Figure 1. Phylogenetic Analysis between Arabidopsis AtPIN and Rice OsPIN Proteins.(from reference [1]).
  • Four OsPINs(designated as OsPIN1a–d) were clustered with AtPIN1, while the previously reported OsPIN4 clustered with AtPIN3, 4, and 7 was not found (Figure 1A). Two new members of the PIN family, one centered to PIN5 (OsPIN5c) and one paired with AtPIN8 (OsPIN8), were also found (Figure 1A)[1].
  • Hydropathy analyses of the OsPIN3t amino acid sequence showed that the protein contains three characteristic regions including two mem_trans superfamilies, five hydrophobic stretches in the N-terminus, a predominantly hydrophilic core, and a hydrophobic region with five transmembrane segments, which showed similarity to OsPIN1b, and these domains are found in all PIN and PIN-like proteins[3].
  • The OsPIN3t protein shares 63% sequence identity with AtPIN3 and 61% sequence identity with AtPIN4[3].

Knowledge Extension

  • Auxin is synthesized primarily in meristematic regions at the shoot apex and transported in a polar fashion to the root tip.
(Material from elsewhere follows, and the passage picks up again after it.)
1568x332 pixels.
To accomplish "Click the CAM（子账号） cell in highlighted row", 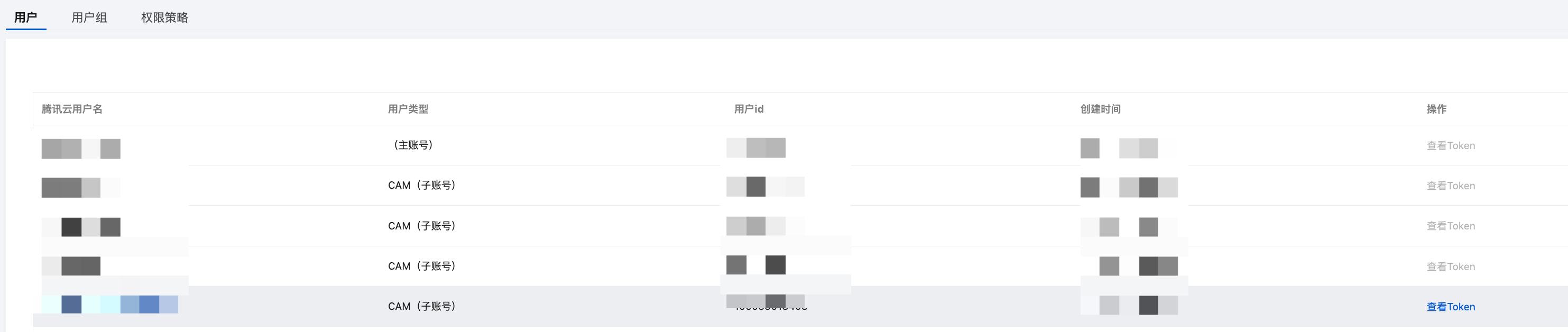I will pos(422,307).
An auxin signaling distal maximum and gradients in Arabidopsis root are recognized to be fundamental to cell fate and patterned root development[4].
  • PIN proteins as efflux carriers of auxin mediate auxin acropetal flow to root tip through the central vasculature and basipetal flow through the epidermis[1][5][6].

Labs working on this gene

  • State Key Laboratory of Plant Physiology and Biochemistry, College of Life Sciences, Zi Jin Gang Campus, Zhejiang University, Hangzhou, 310058, People’s Republic of China
  • Hebei Key Laboratory of Molecular and Cellular Biology, College of Life Sciences, Hebei Normal University, Shijiazhuang, Hebei 050024, China
  • State Key Laboratory of Rice Biology, China National Rice Research Institute, Hangzhou, Zhejiang 310006, China
  • Graduate School of Agricultural Science, Tohoku University, 1-1 Tsutsumidori-Amamiyamachi, Aoba-ku, Sendai 981-8555, Japan


  1. 1.0 1.1 1.2 1.3 1.4 1.5 1.6 1.7 Wang J R, Hu H, Wang G H, et al. Expression of PIN genes in rice (Oryza sativa L.): tissue specificity and regulation by hormones[J]. Molecular plant, 2009, 2(4): 823-831.
  2. 2.0 2.1 2.2 2.3 Miyashita Y, Takasugi T, Ito Y. Identification and expression analysis of PIN genes in rice[J]. Plant science, 2010, 178(5): 424-428.
  3. 3.0 3.1 3.2 3.3 3.4 3.5 3.6 3.7 3.8 Zhang Q, Li J, Zhang W, et al. The putative auxin efflux carrier OsPIN3t is involved in the drought stress response and drought tolerance[J]. The Plant Journal, 2012, 72(5): 805-816.
  4. Sabatini S, Beis D, Wolkenfelt H, et al. An auxin-dependent distal organizer of pattern and polarity in the Arabidopsis root[J]. Cell, 1999, 99(5): 463-472.
  5. Friml J, Vieten A, Sauer M, et al. Efflux-dependent auxin gradients establish the apical–basal axis of Arabidopsis[J]. Nature, 2003, 426(6963): 147-153.
  6. Rashotte A M, Brady S R, Reed R C, et al. Basipetal auxin transport is required for gravitropism in roots of Arabidopsis[J]. Plant Physiology, 2000, 122(2): 481-490.